Querer subir, tener y saber más, acrecentar el poder y la estima social son aspiraciones que la naturaleza ha depositado en el alma de los humanos. La ley de evolución y superación incesante de las especies funciona también para los individuos. Estancarse es condenarse a morir.
La fiesta litúrgica de este Domingo otorga respaldo teológico a esta constatación y ley de la naturaleza. Cristo descendió del cielo para cumplir un doble encargo: rescatar al hombre de su servil sumisión al demonio, al pecado y a la muerte; y desposar su naturaleza divina con nuestra naturaleza humana. Para hacer lo primero redimió, es decir literalmente “recompró” al demonio, instigador del pecado que nos lleva a la muerte, su dominio despótico sobre el hombre, pagándole por nuestra liberación el precio de su propia sangre. Cancelada esta factura con la rúbrica de su cruenta expiración en la Cruz, ya podía celebrar sus bodas de sangre con nuestra naturaleza humana. Pero al ser Persona divina, ese desposorio se consumó al nivel de la naturaleza superior y en favor de la naturaleza inferior. Nosotros, los humanos, sin dejar de ser ciudadanos de la tierra, fuimos elevados a la categoría de ciudadanos del cielo: así como Cristo, sin dejar de ser Persona divina, accedió a tomar nuestra condición humana en todo, menos en el pecado.

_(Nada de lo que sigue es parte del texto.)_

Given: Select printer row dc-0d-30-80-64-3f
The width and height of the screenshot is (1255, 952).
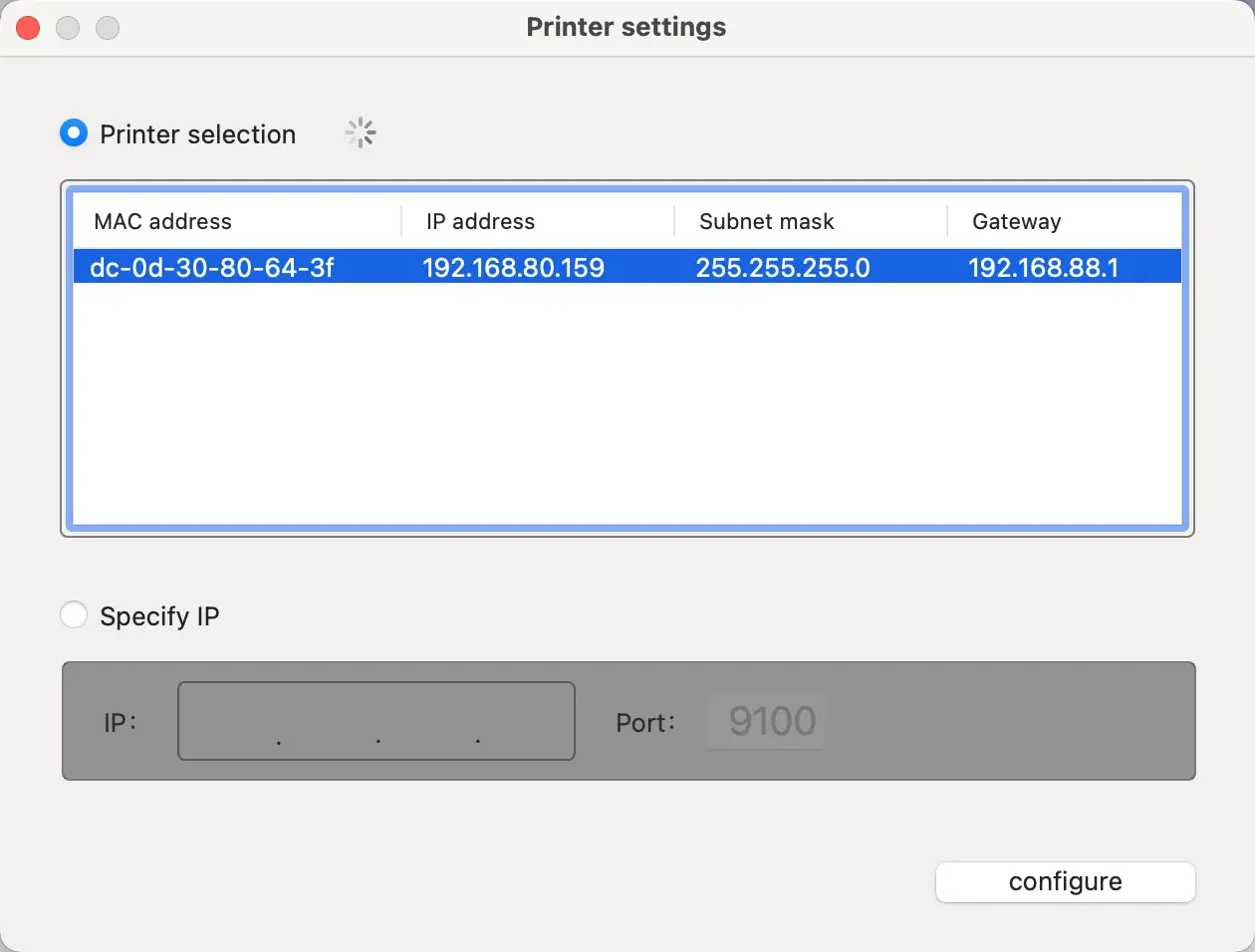Looking at the screenshot, I should pyautogui.click(x=211, y=267).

Nosotros somos el trofeo que Cristo se llevó al ascender de la tierra al cielo. Nuestra saludable jaqueca espiritual, ese dolor de cabeza que nos asalta en cada desengaño por las vanas conquistas y alturas de la tierra, es nostalgia de Cristo-Cabeza, nostalgia del cielo al que Cristo-Cabeza ha subido para prepararnos un lugar. Nostalgia, por eso, de amar tal como Cristo nos amó. Nostalgia de volver a nuestro nido originario. A ese Padre nuestro que sólo nos pide ascender sin cesar hasta El, por el ascensor o escalera del amor sin medida.